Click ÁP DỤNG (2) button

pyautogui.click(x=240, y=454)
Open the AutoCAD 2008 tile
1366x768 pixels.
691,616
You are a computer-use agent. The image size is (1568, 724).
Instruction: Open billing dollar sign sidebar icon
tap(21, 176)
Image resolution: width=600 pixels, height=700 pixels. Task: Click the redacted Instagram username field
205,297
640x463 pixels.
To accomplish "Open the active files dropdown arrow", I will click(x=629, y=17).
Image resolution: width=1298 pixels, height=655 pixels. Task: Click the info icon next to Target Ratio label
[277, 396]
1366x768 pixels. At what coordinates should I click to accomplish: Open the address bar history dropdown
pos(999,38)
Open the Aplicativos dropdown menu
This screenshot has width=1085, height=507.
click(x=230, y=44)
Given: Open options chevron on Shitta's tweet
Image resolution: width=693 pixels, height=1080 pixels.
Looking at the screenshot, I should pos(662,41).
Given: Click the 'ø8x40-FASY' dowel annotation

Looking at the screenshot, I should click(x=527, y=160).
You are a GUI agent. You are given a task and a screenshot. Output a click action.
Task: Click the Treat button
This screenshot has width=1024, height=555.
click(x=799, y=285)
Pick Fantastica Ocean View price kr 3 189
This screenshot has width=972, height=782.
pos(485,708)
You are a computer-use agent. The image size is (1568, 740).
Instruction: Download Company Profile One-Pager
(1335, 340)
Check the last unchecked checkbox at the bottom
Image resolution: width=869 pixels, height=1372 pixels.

━━━

§ **Exercise prompt**
Repeat the listing above in full, word for word.

§ **Exercise answer**
Click ÁP DỤNG (2) button

pyautogui.click(x=240, y=454)
Open the AutoCAD 2008 tile
1366x768 pixels.
691,616
You are a computer-use agent. The image size is (1568, 724).
Instruction: Open billing dollar sign sidebar icon
tap(21, 176)
Image resolution: width=600 pixels, height=700 pixels. Task: Click the redacted Instagram username field
205,297
640x463 pixels.
To accomplish "Open the active files dropdown arrow", I will click(x=629, y=17).
Image resolution: width=1298 pixels, height=655 pixels. Task: Click the info icon next to Target Ratio label
[277, 396]
1366x768 pixels. At what coordinates should I click to accomplish: Open the address bar history dropdown
pos(999,38)
Open the Aplicativos dropdown menu
This screenshot has width=1085, height=507.
click(x=230, y=44)
Given: Open options chevron on Shitta's tweet
Image resolution: width=693 pixels, height=1080 pixels.
Looking at the screenshot, I should pos(662,41).
Given: Click the 'ø8x40-FASY' dowel annotation

Looking at the screenshot, I should click(x=527, y=160).
You are a GUI agent. You are given a task and a screenshot. Output a click action.
Task: Click the Treat button
This screenshot has width=1024, height=555.
click(x=799, y=285)
Pick Fantastica Ocean View price kr 3 189
This screenshot has width=972, height=782.
pos(485,708)
You are a computer-use agent. The image size is (1568, 740).
Instruction: Download Company Profile One-Pager
(1335, 340)
Check the last unchecked checkbox at the bottom
Image resolution: width=869 pixels, height=1372 pixels.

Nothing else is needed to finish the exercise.